Biographical Sketch of Hattie Elizabeth (Mrs. Aylett) Cotton

Biographical Database of NAWSA Suffragists, 1890-1920

Biography of Hattie Elizabeth (Mrs. Aylett) Cotton, 1854-1921

By Kristen Thomas-McGill, PhD student in History at the University of California, Santa Barbara

Founder and president of the California Club (1905-06); president of the Woman's Auxiliary of the Society of California Pioneers (1911); member of Clubwomen's Franchise League delegate to Central Campaign Committee (1911)

Hattie Elizabeth Walker was born in Williamsport, Pennsylvania on October 7, 1854 to Joseph Thompson Walker and Anna Mary (Steuart) Walker. She was educated in public schools in Davenport, Iowa, and married Aylett Rains Cotton (1826-1912) in Clinton, Iowa on November 20, 1873. She had three children: Aylett Rains Cotton, Jr. (1874-1965), Steuart Walker Cotton (1878-1915), and Claudine Cotton (1886-1976). Hattie Cotton died at the Children's Hospital of San Francisco on March 11, 1921 after a brief respiratory illness. She is interred in Woodlawn Cemetery in Colma, California with her husband, her son Steuart, and her granddaughter Claudine Cotton Muller (1909-1940). She was a Presbyterian and a Republican.

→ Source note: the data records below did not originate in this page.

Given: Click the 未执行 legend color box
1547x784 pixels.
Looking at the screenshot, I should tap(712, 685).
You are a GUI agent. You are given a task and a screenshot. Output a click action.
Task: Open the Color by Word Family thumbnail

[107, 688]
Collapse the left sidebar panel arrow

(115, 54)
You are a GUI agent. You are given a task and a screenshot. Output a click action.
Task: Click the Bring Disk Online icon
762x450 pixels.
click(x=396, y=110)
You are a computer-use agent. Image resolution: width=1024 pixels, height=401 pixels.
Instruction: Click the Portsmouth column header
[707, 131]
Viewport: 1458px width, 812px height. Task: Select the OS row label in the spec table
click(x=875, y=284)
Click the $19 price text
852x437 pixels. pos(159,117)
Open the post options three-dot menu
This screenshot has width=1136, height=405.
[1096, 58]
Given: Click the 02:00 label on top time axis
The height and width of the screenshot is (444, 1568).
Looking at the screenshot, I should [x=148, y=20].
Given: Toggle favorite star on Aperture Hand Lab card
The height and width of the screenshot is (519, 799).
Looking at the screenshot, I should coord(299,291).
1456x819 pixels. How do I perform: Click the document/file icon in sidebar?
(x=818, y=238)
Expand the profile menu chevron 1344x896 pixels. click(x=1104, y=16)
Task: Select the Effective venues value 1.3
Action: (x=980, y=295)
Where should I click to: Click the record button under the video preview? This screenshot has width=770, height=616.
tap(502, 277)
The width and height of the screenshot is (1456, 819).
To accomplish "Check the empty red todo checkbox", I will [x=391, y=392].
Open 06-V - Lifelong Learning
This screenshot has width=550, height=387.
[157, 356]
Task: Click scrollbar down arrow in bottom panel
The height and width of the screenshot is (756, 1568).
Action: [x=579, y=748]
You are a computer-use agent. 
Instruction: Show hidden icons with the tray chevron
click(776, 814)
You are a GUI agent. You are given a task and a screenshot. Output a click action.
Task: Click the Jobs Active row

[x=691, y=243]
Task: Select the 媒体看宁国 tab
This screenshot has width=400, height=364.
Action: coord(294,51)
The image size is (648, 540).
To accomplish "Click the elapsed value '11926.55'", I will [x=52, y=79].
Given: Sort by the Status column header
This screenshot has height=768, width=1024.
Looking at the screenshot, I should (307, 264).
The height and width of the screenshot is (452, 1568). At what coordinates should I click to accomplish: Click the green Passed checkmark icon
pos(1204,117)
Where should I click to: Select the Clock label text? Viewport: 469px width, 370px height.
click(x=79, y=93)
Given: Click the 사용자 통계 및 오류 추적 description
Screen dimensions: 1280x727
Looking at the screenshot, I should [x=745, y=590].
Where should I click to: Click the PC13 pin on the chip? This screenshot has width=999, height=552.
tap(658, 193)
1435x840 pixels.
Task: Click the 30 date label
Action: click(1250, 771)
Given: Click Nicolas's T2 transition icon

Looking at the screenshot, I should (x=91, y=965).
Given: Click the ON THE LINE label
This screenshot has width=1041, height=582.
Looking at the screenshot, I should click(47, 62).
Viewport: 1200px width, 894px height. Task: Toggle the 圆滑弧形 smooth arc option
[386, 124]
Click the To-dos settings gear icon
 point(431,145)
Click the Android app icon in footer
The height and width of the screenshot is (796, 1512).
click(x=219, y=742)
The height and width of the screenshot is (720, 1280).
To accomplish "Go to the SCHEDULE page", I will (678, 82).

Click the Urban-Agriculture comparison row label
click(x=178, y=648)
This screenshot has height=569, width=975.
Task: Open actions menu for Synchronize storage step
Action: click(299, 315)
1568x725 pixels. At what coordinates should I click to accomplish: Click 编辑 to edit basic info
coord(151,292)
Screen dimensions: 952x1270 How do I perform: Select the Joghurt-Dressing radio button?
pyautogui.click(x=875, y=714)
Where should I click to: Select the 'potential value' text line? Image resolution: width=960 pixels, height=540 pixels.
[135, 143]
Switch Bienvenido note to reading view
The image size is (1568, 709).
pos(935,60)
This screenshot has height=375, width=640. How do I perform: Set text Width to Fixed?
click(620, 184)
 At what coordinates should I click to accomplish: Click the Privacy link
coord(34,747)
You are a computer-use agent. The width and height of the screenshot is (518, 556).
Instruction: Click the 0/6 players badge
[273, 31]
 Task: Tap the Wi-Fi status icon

At the time of her marriage to Aylett Rains Cotton, he was serving as the Republican Congressman for Iowa's second district, a position which he held until 1875. In 1883, the Cottons moved west to San Francisco, where Aylett Rains Cotton practiced law and Hattie Cotton became involved in civic and social organizations as her children grew older.

Cotton was active in the 1896 Sixth Amendment effort to extend the franchise to California women, chairing the local Susan B. Anthony Club from her home, which Anna Howard Shaw and Susan B. Anthony herself visited. After the failure of the Sixth Amendment, she continued her community involvement through her work with the California Club. Under her leadership, the California Club built a three-story, $25,000 clubhouse on Clay Street in San Francisco that opened in the autumn of 1905. Just months later, the clubhouse burned in the aftermath of the 1906 earthquake.

As a member of the Clubwomen's Franchise League, Cotton renewed her work for women's suffrage following as part of the 1911 suffrage movement. She and other League members campaigned that summer at the California State Fair in Sacramento, and she served as the Clubwomen's Franchise League's delegate to the regional Central Campaign Committee, which coordinated the efforts of Bay Area suffrage groups. Following the achievement of women's suffrage in California, Cotton remained active in San Francisco and California civic groups. She served a director of the Women's Board of the 1915 Panama-Pacific International Exposition, having advocated for San Francisco's hosting of a world's fair as early as 1910.

Sources:

"California Club's New Home." The Architect and Engineer of California 3, no. 1 (November 1905): 27-30. https://books.google.com/books?id=1rRCAQAAMAAJ.

"COTTON, Hattie Elizabeth." In Woman's Who's Who of America: A Biographical Dictionary of Contemporary Women of the United States and Canada, 1914-1915, Volume A-D, edited by John William Leonard, 191. New York, NY: American Commonwealth Company, 1914.
https://search.alexanderstreet.com/view/work/bibliographic_entity%7Cdocument%7C3575881.

Miller, Mary Ashe. "Fair Grounds a Battlefield For Equality." San Francisco Call, August 27, 1911.
https://www.newspapers.com/clip/19263255/ettie_blum_oakland_suffrage_league/.

"Mrs. Aylett Cotton, Club and Social Leader, Succumbs: Noted San Francisco Woman Dies in Hospital After Brief Illness." San Francisco Chronicle (1869-Current File), March 12, 1921. https://search.proquest.com/docview/574928425?accountid=14522.

Powers, Laura Bride. "Home of California Club is Nearly Finished." San Francisco Call, August 19, 1905.